Türkiye'nin Kaybı

-
Aa
+
a
a
a

Yeni Şafak20 Ocak 2007Türkiye'yi karıştırıp istikrarsızlığa sürüklemek isteyenlerin ilk tercihi 'siyasî suikastlar' oluyor; her önemli dönüm noktasında çok sayıda aydınımızı 'siyasî suikastlara' kurban verdik. Dün, sıra, Hrant Dink'teymiş…

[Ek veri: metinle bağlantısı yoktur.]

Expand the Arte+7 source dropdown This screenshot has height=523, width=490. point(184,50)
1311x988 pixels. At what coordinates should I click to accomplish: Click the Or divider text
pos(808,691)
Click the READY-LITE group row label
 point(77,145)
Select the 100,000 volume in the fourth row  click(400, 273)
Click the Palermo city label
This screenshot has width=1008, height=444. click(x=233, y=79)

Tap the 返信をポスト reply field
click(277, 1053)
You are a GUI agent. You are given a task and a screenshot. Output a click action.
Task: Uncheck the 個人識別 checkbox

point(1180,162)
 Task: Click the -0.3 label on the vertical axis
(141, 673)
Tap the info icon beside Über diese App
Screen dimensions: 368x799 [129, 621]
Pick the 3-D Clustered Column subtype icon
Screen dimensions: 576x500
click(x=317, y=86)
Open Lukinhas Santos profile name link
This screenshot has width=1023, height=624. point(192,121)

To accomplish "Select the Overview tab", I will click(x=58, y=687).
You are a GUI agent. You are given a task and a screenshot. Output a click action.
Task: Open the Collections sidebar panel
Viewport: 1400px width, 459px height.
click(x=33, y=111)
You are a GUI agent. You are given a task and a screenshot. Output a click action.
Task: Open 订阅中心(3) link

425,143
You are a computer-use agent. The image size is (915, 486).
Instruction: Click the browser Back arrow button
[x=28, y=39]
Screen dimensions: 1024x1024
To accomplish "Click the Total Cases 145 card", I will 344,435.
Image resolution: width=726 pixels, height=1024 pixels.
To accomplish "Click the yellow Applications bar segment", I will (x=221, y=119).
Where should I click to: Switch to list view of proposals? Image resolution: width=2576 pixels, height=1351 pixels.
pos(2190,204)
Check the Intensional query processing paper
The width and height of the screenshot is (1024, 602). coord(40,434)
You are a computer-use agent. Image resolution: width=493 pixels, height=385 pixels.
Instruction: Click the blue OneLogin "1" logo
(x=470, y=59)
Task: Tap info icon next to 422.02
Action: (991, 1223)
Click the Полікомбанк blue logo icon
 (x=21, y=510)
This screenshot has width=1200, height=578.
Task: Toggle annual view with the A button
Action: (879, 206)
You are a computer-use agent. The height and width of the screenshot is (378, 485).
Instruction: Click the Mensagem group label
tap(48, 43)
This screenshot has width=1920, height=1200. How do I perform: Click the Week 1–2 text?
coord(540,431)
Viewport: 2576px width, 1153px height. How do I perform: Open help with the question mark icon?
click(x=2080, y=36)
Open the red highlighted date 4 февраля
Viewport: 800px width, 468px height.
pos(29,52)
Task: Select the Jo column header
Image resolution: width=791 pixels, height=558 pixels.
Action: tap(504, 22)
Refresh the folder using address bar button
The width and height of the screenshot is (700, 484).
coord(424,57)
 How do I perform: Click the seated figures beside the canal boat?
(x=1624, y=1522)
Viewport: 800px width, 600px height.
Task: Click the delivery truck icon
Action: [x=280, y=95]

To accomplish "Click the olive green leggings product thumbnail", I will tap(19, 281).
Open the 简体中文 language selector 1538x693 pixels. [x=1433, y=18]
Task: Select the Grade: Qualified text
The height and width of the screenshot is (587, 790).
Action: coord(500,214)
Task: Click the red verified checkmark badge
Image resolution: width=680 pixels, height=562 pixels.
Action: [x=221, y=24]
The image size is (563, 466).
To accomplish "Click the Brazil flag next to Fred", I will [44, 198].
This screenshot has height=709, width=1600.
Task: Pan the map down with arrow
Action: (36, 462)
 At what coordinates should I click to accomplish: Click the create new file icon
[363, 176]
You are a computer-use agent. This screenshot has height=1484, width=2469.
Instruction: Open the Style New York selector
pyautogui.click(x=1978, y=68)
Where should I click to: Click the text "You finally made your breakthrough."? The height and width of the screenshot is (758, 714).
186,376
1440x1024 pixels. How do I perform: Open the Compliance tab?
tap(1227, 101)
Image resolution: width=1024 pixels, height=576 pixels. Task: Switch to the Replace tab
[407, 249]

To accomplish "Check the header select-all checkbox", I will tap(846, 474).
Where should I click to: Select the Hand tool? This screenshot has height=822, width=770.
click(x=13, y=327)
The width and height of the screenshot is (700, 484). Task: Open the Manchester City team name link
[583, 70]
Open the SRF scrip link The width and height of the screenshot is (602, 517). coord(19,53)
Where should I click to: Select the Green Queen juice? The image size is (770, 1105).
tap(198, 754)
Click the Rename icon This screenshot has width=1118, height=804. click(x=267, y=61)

İstikrarsızlaştırma amaçlı suikast planlayıcıları işlerini iyi biliyorlar. Her türlü istihbarat ve kimlik bilgisinin yüklendiği bir bilgisayara, “Ortamı karıştırmak için en uygun hedef kim olabilir?” diye sorulsa, elde edilecek birkaç isimlik listede Hrant Dink mutlaka yer alırdı. Bir gazeteciydi Hrant, bir azınlık cemaati üyesiydi; ama 'Ermeni ve gazeteci' kimliğinin çok ötesinde bir öneme sahipti. Bir 'Türkiye Cumhuriyeti vatandaşı' olarak, Türkiye'nin demokratikleşmesi, özgürleşmesi, önündeki engellerin kaldırılması için çaba sarf ediyordu. Onu namlularına hedef yapanlar, vücudunu ortadan kaldırmakla kalmadılar yalnızca, katkıda bulunduğu demokratikleşme sürecini zedelemeyi de amaçladılar.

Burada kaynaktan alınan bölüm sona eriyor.